Source: Woven Songs Of The Amazon, Icaros and Weavings of The Shipibo Shamans by Barrett H. Martin
The Shipibo are one of 14 indigenous tribes living in the Amazon basin in Peru and at present consist of around 35,000 people living in over 300 villages in the Pucallpa area situated mainly along the Rio Ucayali. They believe that the universe was sung into being by a giant anaconda, and as she sang, the patterns of her skin covered the universe. The intricate weavings created for centuries by the Shipibo are an ornate representation of the serpent's skin and, at the same time, are the actual, written music for the songs (icaros). Traditionally, the knowledge of the weaving patterns and songs has been passed down through the women, but due to the recent presence of western influences on the younger generations of women, these traditions are rapidly being lost.
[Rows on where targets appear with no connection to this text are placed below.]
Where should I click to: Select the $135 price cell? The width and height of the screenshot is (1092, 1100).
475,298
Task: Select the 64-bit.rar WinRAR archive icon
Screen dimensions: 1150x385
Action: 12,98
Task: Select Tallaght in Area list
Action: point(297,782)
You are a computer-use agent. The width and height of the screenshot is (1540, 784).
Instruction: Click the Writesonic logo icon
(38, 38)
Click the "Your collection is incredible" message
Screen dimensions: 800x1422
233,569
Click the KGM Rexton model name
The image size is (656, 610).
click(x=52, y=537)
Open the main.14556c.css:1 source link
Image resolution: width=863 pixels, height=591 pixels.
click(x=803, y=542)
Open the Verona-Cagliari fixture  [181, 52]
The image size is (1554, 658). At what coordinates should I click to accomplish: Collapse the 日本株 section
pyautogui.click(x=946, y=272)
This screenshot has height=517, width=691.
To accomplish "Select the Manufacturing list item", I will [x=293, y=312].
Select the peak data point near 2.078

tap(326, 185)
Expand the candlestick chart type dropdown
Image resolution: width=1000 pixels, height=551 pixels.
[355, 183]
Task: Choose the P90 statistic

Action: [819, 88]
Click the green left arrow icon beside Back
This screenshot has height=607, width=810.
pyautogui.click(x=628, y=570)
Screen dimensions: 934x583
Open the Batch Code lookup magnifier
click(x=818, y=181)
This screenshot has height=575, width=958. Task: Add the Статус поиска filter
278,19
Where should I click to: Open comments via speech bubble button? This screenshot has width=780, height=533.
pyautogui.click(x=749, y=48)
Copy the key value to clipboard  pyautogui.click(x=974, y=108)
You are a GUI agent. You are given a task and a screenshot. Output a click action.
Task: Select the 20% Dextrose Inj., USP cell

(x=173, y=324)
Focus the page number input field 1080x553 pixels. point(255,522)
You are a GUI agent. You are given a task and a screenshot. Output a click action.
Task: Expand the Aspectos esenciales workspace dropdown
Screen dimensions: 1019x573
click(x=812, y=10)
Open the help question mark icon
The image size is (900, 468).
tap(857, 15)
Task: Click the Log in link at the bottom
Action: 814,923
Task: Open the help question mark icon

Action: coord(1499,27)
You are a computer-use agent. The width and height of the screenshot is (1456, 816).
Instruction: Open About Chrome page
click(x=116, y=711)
The textile you see here is from the family of the late Herlinda Augustine and other women of the village of San Francisco. Herlinda Fernandez Augustine was one of a few Shipibo-Conibo indigenous woman healers – onaya or auahuasca shaman, whose life work is a unique repertoire of ancient songs (called icaros) which she uses to affect healing of her people and change in the world around her. Her songs speak of the power of plants and the importance of harmony between Man and Nature. She was featured in the award winning documentary film by Anna Stevens and her icaros are featured in a CD by the same name. Herlinda is survived by her husband Enrique, mother Manuela, daughter Magdalena and son Henry. We work with Henry and his wife Anny in support of keeping the weaving tradition alive.